▸ **What this task involves**:
No pictures belong in the copy. Set down exactly the lines from the one that contains "Task: Open the Assets tab" through the end of the data.

▸ **Collected data**:
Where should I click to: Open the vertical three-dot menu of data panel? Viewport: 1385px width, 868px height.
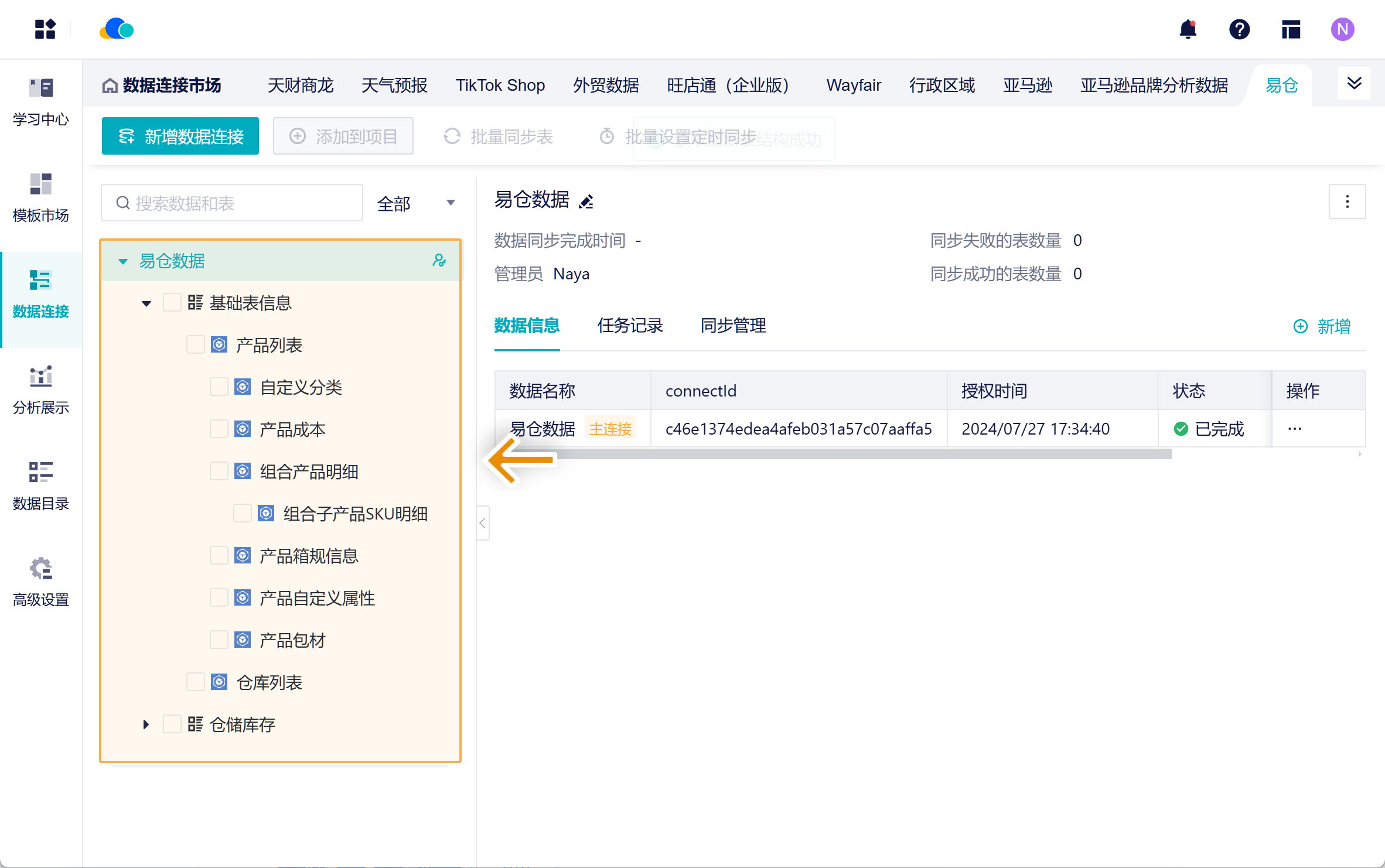(x=1347, y=201)
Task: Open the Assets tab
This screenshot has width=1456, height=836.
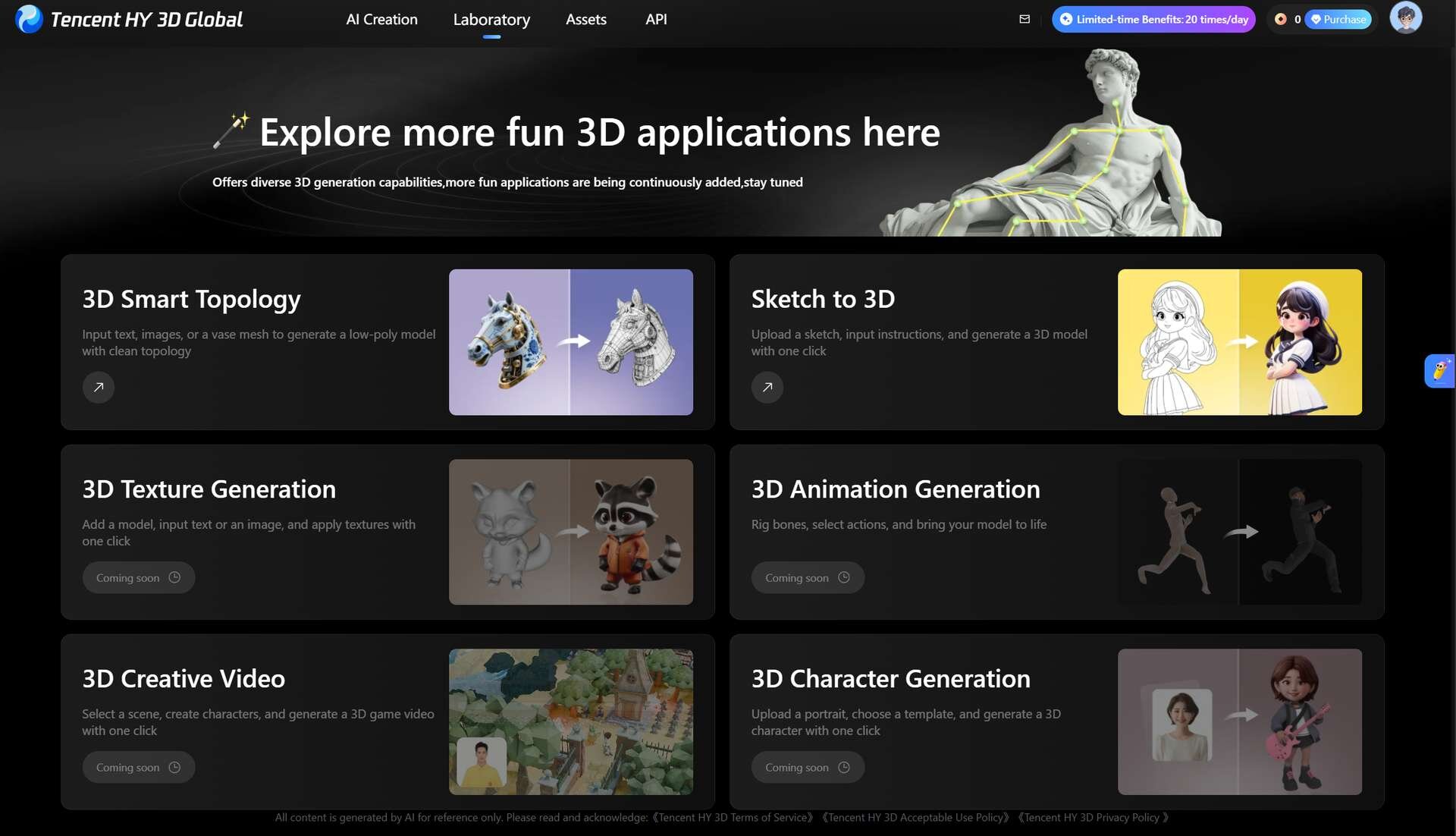Action: click(585, 20)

▸ **Solved problem**:
Task: Open the Assets tab
This screenshot has width=1456, height=836.
Action: click(585, 20)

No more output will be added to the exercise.